**Try it:**
For the records that follow, say how many lines have the word "Given" in them. Write the number and nothing more.

**Source data:**
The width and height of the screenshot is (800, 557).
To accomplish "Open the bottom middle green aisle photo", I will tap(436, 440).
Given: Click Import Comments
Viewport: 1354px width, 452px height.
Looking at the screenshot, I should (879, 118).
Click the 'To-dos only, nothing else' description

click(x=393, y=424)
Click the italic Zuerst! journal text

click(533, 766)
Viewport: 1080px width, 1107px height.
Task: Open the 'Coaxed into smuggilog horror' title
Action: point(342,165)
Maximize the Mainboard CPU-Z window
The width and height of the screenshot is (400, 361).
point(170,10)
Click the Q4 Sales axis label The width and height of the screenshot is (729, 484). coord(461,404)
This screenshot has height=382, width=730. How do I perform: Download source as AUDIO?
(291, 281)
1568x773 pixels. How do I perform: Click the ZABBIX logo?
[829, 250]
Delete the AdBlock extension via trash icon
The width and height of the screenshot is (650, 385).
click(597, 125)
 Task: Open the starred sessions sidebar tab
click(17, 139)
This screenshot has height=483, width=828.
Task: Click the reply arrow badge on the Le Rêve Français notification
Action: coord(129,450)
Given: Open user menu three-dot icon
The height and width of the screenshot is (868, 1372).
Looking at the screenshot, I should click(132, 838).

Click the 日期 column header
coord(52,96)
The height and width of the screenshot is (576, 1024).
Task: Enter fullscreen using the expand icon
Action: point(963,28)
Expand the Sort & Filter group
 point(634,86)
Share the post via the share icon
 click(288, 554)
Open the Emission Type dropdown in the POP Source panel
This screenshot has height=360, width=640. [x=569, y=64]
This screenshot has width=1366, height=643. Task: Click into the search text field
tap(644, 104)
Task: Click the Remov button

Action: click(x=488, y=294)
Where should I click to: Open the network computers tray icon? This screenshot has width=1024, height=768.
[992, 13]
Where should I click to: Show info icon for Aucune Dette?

**Answer to this task:**
2